Claude Berri agreed to produce Touil-Tartour's script, granting him a €23 million budget, the highest ever allocated in France to a film by a first-time director. Antoine de Caunes was initially set to portray the titular protagonist, but the role was eventually given to Gérard Depardieu while Jean-Pierre Castaldi was cast as his sidekick Bérurier. However, Depardieu, who was supposed to lose weight for the film, proved unable to do so. Shortly before filming began, the role of San-Antonio had to be recast and was given to Gérard Lanvin, while Depardieu switched roles and replaced Castaldi as Bérurier. Following this last-minute recast, Depardieu proved uncomfortable in his new role throughout production.

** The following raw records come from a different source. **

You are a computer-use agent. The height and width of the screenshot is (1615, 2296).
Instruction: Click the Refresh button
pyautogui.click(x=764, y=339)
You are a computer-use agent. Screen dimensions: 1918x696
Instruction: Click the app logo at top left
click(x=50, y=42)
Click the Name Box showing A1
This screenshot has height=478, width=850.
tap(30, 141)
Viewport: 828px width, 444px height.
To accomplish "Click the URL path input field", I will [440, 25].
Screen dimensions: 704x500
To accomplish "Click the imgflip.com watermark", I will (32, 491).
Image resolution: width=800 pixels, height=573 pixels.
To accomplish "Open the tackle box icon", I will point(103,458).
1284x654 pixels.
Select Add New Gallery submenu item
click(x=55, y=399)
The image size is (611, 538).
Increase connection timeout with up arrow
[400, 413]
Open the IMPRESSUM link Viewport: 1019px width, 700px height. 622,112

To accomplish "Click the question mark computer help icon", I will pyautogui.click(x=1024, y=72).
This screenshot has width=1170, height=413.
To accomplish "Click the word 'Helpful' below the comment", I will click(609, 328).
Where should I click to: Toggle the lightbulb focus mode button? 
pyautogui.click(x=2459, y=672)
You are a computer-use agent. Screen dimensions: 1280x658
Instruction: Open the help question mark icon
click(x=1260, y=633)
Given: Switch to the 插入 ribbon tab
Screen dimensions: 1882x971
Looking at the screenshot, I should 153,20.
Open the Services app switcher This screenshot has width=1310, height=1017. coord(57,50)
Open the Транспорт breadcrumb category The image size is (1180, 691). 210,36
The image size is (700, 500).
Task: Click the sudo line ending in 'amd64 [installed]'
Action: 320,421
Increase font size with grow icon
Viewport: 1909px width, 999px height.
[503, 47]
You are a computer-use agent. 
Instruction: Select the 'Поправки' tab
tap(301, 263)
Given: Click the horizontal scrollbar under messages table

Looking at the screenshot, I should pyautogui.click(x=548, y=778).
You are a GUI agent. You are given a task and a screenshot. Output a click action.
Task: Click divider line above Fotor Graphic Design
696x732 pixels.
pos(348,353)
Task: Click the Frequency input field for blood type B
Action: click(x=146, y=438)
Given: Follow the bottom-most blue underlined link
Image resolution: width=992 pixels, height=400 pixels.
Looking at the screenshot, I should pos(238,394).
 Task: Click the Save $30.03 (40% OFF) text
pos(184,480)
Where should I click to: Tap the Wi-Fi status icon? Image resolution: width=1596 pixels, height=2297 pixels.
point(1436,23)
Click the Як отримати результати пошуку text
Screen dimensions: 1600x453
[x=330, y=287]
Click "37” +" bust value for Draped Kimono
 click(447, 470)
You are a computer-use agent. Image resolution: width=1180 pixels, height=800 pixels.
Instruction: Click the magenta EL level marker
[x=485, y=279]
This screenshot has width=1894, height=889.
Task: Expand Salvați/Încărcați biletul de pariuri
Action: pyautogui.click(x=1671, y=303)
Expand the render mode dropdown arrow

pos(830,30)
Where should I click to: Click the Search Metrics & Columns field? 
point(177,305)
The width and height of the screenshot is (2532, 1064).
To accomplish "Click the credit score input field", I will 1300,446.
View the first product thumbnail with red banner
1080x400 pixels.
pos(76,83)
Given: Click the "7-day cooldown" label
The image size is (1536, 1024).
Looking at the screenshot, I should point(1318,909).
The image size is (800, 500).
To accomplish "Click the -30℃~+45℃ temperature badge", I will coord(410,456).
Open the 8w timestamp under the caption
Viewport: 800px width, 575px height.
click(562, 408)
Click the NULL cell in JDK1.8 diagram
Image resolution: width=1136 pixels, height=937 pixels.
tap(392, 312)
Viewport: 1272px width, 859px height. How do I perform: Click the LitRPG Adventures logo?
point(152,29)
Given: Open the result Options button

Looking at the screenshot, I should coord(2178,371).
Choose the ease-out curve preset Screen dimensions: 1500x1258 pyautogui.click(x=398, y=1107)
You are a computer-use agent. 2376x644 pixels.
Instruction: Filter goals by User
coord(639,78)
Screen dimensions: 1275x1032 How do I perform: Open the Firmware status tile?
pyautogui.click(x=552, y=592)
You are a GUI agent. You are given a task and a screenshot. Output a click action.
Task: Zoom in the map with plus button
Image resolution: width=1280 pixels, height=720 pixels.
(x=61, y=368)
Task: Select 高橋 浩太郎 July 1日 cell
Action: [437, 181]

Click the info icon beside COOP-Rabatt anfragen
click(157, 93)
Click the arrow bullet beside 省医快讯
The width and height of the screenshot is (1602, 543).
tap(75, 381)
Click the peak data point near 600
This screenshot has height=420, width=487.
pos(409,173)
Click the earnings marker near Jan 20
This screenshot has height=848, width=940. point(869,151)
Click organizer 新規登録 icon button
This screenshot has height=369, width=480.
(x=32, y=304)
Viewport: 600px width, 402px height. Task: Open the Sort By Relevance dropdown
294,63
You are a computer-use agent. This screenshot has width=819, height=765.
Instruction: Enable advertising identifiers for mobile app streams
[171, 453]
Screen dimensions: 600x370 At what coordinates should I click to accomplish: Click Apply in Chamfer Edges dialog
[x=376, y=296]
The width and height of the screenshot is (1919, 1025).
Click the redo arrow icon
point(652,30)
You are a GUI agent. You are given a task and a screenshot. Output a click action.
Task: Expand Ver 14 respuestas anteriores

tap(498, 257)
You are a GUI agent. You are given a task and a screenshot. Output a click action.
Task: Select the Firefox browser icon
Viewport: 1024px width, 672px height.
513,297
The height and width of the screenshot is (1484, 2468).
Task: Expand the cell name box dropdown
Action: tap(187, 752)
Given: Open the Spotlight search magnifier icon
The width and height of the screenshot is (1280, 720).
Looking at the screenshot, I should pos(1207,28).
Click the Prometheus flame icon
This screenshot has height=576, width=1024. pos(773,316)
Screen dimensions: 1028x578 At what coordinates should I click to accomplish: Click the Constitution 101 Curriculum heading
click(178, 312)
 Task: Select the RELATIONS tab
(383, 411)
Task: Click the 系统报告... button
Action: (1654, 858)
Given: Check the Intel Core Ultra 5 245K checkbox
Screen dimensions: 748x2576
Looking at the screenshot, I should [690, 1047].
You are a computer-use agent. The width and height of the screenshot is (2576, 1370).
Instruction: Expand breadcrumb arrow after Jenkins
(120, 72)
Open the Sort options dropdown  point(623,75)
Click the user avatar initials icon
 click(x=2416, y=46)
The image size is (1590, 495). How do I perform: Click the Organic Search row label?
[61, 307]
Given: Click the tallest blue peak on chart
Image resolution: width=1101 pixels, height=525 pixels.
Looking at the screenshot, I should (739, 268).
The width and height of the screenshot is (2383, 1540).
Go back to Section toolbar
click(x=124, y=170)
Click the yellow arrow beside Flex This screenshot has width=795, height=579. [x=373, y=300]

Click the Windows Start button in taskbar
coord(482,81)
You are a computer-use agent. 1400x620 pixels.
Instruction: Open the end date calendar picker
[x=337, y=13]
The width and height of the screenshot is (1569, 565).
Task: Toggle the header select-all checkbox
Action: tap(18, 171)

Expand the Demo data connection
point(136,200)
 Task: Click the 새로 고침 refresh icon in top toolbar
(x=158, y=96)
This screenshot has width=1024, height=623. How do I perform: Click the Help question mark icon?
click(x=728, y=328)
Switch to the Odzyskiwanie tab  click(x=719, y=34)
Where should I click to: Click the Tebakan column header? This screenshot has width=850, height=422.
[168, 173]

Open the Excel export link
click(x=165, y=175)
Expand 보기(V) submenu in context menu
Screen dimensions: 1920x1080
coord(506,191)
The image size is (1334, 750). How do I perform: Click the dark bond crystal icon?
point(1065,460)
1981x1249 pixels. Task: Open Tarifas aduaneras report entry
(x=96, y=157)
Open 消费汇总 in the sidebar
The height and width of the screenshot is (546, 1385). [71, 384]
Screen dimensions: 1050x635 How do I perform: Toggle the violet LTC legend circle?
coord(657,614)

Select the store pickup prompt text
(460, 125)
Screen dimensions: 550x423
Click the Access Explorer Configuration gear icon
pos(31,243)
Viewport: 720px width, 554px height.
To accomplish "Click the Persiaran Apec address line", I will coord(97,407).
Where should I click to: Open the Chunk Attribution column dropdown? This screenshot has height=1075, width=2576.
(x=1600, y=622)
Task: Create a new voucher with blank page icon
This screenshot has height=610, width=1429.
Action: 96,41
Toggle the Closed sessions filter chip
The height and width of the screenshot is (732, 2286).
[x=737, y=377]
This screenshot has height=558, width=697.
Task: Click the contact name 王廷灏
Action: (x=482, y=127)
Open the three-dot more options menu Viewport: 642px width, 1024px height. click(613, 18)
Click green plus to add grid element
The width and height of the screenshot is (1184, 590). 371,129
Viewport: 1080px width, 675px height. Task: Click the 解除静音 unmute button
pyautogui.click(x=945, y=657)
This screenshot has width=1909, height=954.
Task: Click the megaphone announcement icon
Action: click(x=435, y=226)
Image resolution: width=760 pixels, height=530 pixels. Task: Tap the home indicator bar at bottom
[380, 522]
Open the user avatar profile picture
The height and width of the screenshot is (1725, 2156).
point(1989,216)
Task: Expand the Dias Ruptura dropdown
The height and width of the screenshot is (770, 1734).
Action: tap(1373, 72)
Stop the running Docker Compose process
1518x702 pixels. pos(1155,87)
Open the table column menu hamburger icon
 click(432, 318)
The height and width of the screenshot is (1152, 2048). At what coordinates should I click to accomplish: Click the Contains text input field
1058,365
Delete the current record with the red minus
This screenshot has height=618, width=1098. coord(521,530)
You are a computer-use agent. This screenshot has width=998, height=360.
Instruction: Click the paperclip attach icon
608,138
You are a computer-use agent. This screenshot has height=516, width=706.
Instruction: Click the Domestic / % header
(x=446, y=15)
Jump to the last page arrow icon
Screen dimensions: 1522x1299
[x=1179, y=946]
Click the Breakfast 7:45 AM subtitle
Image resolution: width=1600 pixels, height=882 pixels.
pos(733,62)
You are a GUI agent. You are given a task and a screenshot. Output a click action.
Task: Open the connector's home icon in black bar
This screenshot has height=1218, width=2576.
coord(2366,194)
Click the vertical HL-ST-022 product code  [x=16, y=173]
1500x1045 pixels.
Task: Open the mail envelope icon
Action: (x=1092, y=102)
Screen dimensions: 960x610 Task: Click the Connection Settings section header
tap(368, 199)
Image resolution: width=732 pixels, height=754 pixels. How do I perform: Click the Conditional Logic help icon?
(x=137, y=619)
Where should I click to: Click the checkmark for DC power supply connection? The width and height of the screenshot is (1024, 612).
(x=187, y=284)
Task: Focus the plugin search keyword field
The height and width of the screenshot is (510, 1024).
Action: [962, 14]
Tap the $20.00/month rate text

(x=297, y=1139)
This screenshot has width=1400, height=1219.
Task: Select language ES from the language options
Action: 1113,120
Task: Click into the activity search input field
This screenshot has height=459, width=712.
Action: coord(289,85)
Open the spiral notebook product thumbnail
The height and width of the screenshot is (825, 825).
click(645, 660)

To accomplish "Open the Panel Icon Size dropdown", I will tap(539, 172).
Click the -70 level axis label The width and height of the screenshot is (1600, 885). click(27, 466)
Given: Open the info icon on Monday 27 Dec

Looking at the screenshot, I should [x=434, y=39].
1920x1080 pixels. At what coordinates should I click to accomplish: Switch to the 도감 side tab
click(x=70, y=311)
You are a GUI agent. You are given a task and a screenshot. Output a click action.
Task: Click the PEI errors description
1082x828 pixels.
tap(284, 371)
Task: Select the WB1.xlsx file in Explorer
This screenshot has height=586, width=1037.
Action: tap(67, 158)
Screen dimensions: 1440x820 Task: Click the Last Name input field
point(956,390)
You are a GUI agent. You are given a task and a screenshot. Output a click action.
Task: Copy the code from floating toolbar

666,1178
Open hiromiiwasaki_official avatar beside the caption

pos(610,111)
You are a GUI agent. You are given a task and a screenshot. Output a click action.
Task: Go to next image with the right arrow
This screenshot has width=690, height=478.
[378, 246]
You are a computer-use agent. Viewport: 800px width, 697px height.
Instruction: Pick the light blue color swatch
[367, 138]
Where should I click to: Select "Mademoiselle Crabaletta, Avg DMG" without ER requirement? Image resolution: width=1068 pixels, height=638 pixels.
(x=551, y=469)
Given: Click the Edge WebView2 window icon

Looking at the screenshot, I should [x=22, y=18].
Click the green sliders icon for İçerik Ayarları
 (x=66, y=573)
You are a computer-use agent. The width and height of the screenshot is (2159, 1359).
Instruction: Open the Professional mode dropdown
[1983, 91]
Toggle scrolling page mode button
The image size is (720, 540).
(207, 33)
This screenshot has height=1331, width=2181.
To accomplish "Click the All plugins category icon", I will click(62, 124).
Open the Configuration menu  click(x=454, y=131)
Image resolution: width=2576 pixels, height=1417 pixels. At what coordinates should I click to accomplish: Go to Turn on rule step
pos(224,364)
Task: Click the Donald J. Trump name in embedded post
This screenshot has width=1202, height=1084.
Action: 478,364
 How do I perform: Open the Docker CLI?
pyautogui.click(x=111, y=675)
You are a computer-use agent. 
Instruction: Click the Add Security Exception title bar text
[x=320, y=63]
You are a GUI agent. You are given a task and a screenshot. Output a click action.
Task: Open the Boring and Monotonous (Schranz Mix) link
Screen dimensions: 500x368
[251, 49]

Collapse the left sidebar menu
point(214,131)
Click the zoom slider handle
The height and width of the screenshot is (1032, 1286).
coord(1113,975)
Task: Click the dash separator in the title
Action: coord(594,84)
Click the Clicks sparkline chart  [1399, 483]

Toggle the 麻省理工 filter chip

Filming began on June 23, 2003. After ten days, Berri was unhappy with the dailies and demanded script rewrites. Filming was suspended for two weeks: Berri fired the cinematographer and the cameraman, and appointed Frédéric Auburtin as an "artistic advisor" to Touil-Tartour. Filming then resumed but Touil-Tartour, who felt dispossessed of his film, clashed with Auburtin. On August 5, Berri fired Touil-Tartour and officially appointed Auburtin as director: he also revised the budget downwards and demanded that all of the scenes directed by Touil-Tartour be reshot. Several supporting roles also had to be recast after the actors left production.

==Reception==
Upon release, San-Antonio was poorly received by critics. A review in Variety called it a "tongue-in-cheek clunker that's strangely entertaining because it's so jaw-droppingly bad". It flopped at the French box-office, selling 257 549 admissions. Lanvin later publicly disparaged the film.

The film's failure significantly impacted the assets of Claude Berri. His partner Nathalie Rheims, who had co-produced the film, had to personally lend him two million euros. Berri was only bailed out by the success of Welcome to the Sticks four years later. In a 2005 interview, he mentioned San-Antonio as the main regret in his career.

==Home video==
The film was released on DVD in 2005, and on VOD on Filmotv and Orange.